Thus, on Figure 3 shows the main lobe of the ACF of the radio pulse and its envelope, i.e. when, as a result of a shift in the copy of the signal, when all 9 pulses of the burst are involved, i.e. N=9.

It can be seen that the ACF of the radio pulse has an oscillatory character, but there is always a maximum in the center. With a further shift, the number of intersecting pulses of the signal and its copy will decrease by one, and, consequently, the amplitude after each repetition period T ip = 89.286 μs.

Therefore, the final ACF will look like Figure 4 ( 16 petals, differing from the main one only in amplitudes) taking into account that , that in this figure T=T ip .:

Rice. 3. ACF of the main lobe of the radio pulse and its envelope

Rice. 4. ACF of a rectangular coherent burst of trapezoidal radio pulses

Rice. 5. Envelope of a packet of radio pulses.

Calculation of spectral density and energy spectrum

To calculate the spectral density, we will use, as in calculating the ACF, the functions of the radio signal envelope ( see Fig.2), which look like:

and the Fourier transform to obtain spectral functions, which, taking into account the limits of integration for the nth pulse, will be calculated according to the formulas:

for the radio pulse envelope and:

for a radio pulse, respectively.

The graph of this function is shown in ( Fig.5).

For clarity, the figure shows different frequency ranges

Rice. 6. Spectral density of the radio signal envelope.

As expected, the main maximum is located in the center, i.e. at frequency w =0.

The energy spectrum is equal to the square of the spectral density and therefore the spectrum graph looks like ( fig 6) those. very similar to a spectral density plot:

Rice. 7. Energy spectrum of the radio signal envelope.

The type of spectral density for a radio signal will be different, since instead of one maximum at w = 0, two maxima will be observed at w = ±wo, i.e. the spectrum of the video pulse (radio signal envelope) is transferred to the high-frequency region with a halving of the absolute value of the maxima ( see Fig.7).
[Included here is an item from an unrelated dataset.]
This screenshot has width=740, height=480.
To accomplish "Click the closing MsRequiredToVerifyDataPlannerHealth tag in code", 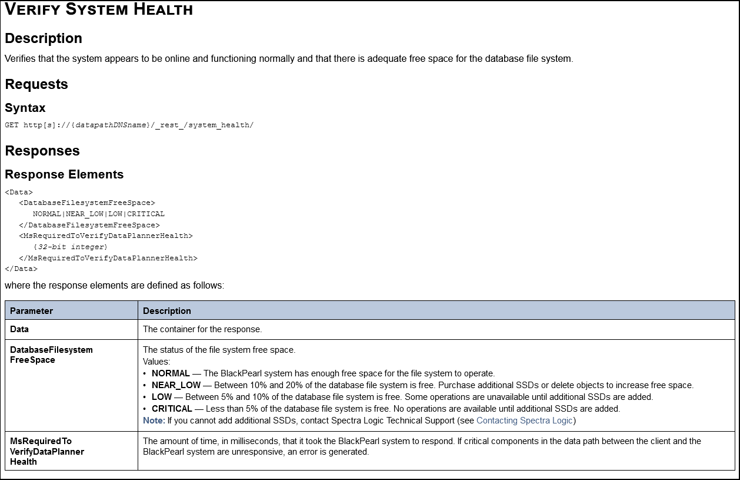I will [108, 258].
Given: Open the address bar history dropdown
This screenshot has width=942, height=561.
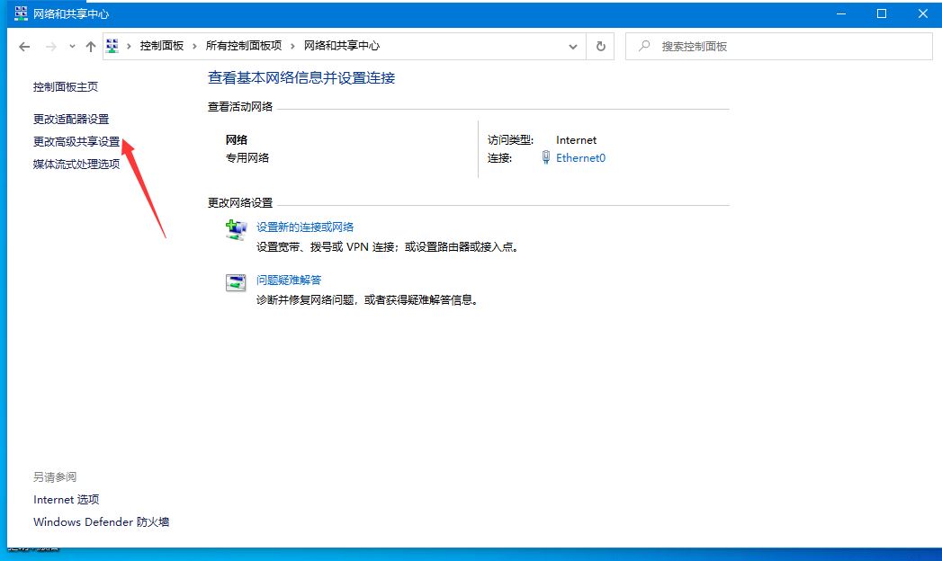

The type of energy spectrum of the radio signal will also be very similar to the type of spectral density of the radio signal, i.e. the spectrum will also be transferred to the high frequency region and two maxima will also be observed ( see Fig. 8).

Rice. 8. Spectral density of a packet of radio pulses.

Calculation of impulse response and recommendations for building a matched filter

As is known, along with a useful signal, noise is often present and therefore, with a weak useful signal, it is sometimes difficult to determine whether there is a useful signal or not.

To receive a time-shifted signal against the background of white Gaussian noise (white Gaussian noise “BGS” has a uniform distribution density) n (t) i.e. y(t)= + n (t), the likelihood ratio when receiving a signal of a known shape has the form:

Where No- spectral noise density.

Therefore, we come to the conclusion that optimal processing of received data is the essence of the correlation integral

The resulting function represents the essential operation that should be performed on the observed signal in order to optimally (from the standpoint of the minimum average risk criterion) make a decision about the presence or absence of a useful signal.

There is no doubt that this operation can be implemented by a linear filter.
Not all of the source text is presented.